> Entries supplied

+---+

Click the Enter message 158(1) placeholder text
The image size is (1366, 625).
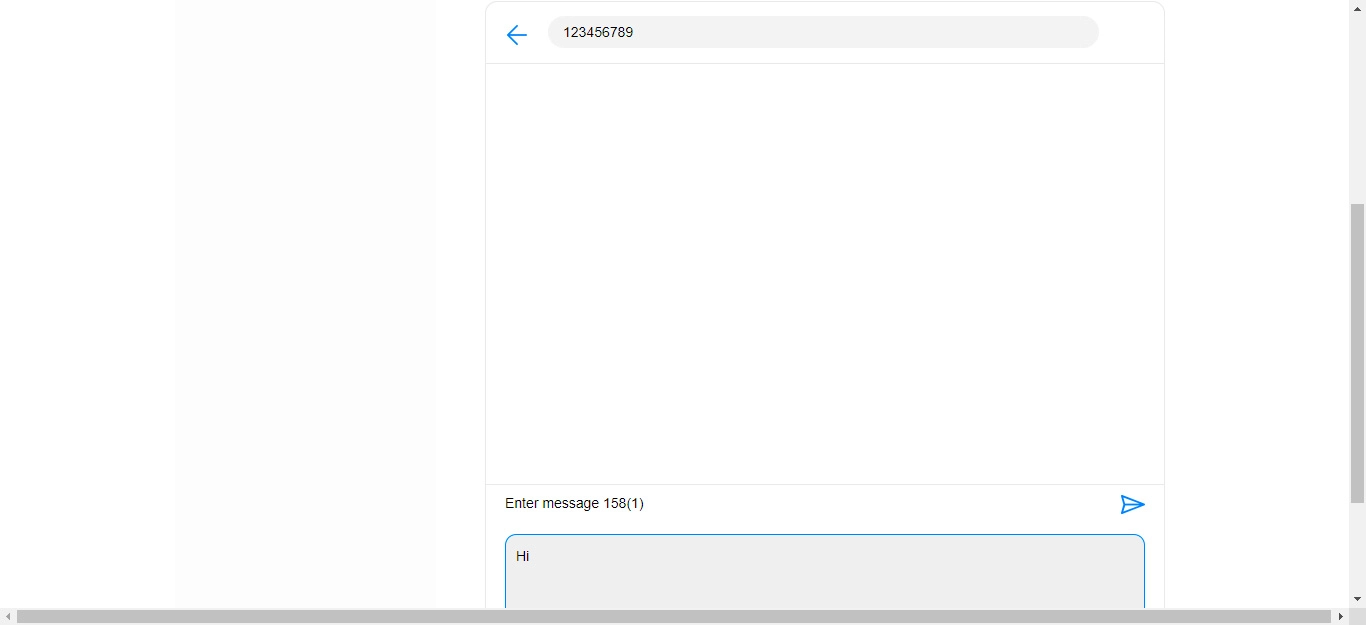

+---+

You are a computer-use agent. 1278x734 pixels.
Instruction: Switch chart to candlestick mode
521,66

+---+

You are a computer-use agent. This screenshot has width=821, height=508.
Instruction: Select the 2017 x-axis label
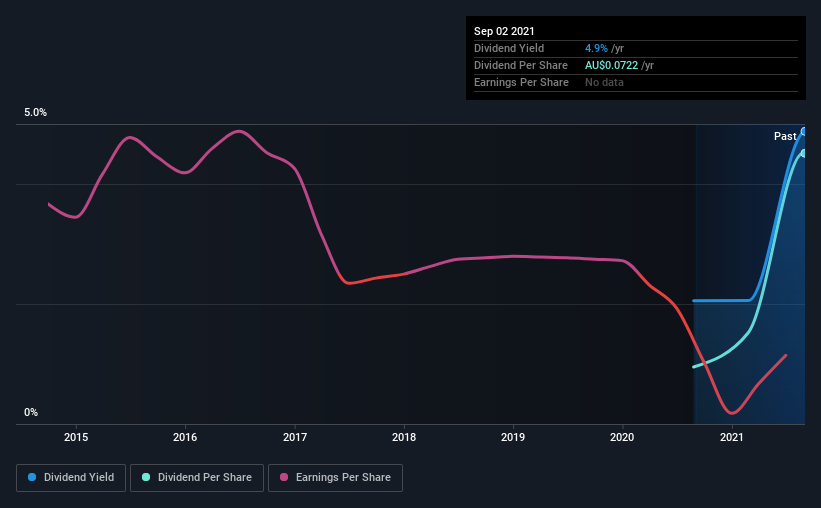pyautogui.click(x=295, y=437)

+---+

> Your task
Starting at the line that has "Click the Enter" and ending at the line that has "The image size is (1366, 625).", please write out the lines above exactly, leaving out all others.

> Response
Click the Enter message 158(1) placeholder text
The image size is (1366, 625).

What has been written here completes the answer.